# Task inputs:
○ ○ ○ ○

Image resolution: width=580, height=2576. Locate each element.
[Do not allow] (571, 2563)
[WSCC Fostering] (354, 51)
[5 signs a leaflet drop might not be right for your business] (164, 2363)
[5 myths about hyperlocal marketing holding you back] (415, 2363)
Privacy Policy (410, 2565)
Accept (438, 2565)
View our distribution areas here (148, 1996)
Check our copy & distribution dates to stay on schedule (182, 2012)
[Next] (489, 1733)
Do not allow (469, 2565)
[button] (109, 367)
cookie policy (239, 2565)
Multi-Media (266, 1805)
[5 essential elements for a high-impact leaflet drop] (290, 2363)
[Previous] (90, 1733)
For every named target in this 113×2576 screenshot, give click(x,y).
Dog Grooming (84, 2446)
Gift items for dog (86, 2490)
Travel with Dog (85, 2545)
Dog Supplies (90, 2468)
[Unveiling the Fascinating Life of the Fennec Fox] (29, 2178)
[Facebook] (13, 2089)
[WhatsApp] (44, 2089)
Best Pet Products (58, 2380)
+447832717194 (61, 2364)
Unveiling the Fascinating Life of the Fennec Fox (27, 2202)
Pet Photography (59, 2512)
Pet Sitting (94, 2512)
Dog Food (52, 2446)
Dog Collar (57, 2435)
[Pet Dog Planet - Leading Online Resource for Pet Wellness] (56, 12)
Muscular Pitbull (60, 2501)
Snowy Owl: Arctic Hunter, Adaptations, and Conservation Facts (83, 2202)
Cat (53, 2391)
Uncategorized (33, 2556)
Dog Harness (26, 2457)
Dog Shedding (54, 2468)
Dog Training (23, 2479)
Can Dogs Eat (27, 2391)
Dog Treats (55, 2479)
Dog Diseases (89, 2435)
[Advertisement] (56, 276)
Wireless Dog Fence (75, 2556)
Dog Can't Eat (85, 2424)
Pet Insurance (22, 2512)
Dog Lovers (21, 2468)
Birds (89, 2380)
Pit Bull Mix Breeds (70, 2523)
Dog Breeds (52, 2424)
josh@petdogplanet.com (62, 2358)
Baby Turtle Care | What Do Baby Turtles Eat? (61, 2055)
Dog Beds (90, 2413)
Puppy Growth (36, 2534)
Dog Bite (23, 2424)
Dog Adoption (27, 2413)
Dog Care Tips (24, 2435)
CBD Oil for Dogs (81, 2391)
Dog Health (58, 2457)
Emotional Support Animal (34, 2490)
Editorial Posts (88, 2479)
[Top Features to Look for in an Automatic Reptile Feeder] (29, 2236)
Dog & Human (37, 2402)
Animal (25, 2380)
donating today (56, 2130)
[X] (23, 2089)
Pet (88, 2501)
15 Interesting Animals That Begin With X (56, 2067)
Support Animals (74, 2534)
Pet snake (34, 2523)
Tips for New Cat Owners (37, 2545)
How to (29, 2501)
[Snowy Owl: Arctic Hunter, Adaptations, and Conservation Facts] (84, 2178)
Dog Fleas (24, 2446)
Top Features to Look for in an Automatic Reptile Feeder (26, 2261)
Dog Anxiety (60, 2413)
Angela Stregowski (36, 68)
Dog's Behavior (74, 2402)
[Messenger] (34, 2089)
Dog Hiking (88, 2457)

○ ○ ○ ○

# Task directions:
From the records above, quote only the lines running from the line with "[WSCC Fostering] (354, 51)" to the line with "Editorial Posts (88, 2479)", both lines included.

# Solved exercise:
[WSCC Fostering] (354, 51)
[5 signs a leaflet drop might not be right for your business] (164, 2363)
[5 myths about hyperlocal marketing holding you back] (415, 2363)
Privacy Policy (410, 2565)
Accept (438, 2565)
View our distribution areas here (148, 1996)
Check our copy & distribution dates to stay on schedule (182, 2012)
[Next] (489, 1733)
Do not allow (469, 2565)
[button] (109, 367)
cookie policy (239, 2565)
Multi-Media (266, 1805)
[5 essential elements for a high-impact leaflet drop] (290, 2363)
[Previous] (90, 1733)
For every named target in this 113×2576 screenshot, give click(x,y).
Dog Grooming (84, 2446)
Gift items for dog (86, 2490)
Travel with Dog (85, 2545)
Dog Supplies (90, 2468)
[Unveiling the Fascinating Life of the Fennec Fox] (29, 2178)
[Facebook] (13, 2089)
[WhatsApp] (44, 2089)
Best Pet Products (58, 2380)
+447832717194 (61, 2364)
Unveiling the Fascinating Life of the Fennec Fox (27, 2202)
Pet Photography (59, 2512)
Pet Sitting (94, 2512)
Dog Food (52, 2446)
Dog Collar (57, 2435)
[Pet Dog Planet - Leading Online Resource for Pet Wellness] (56, 12)
Muscular Pitbull (60, 2501)
Snowy Owl: Arctic Hunter, Adaptations, and Conservation Facts (83, 2202)
Cat (53, 2391)
Uncategorized (33, 2556)
Dog Harness (26, 2457)
Dog Shedding (54, 2468)
Dog Training (23, 2479)
Can Dogs Eat (27, 2391)
Dog Treats (55, 2479)
Dog Diseases (89, 2435)
[Advertisement] (56, 276)
Wireless Dog Fence (75, 2556)
Dog Can't Eat (85, 2424)
Pet Insurance (22, 2512)
Dog Lovers (21, 2468)
Birds (89, 2380)
Pit Bull Mix Breeds (70, 2523)
Dog Breeds (52, 2424)
josh@petdogplanet.com (62, 2358)
Baby Turtle Care | What Do Baby Turtles Eat? (61, 2055)
Dog Beds (90, 2413)
Puppy Growth (36, 2534)
Dog Bite (23, 2424)
Dog Adoption (27, 2413)
Dog Care Tips (24, 2435)
CBD Oil for Dogs (81, 2391)
Dog Health (58, 2457)
Emotional Support Animal (34, 2490)
Editorial Posts (88, 2479)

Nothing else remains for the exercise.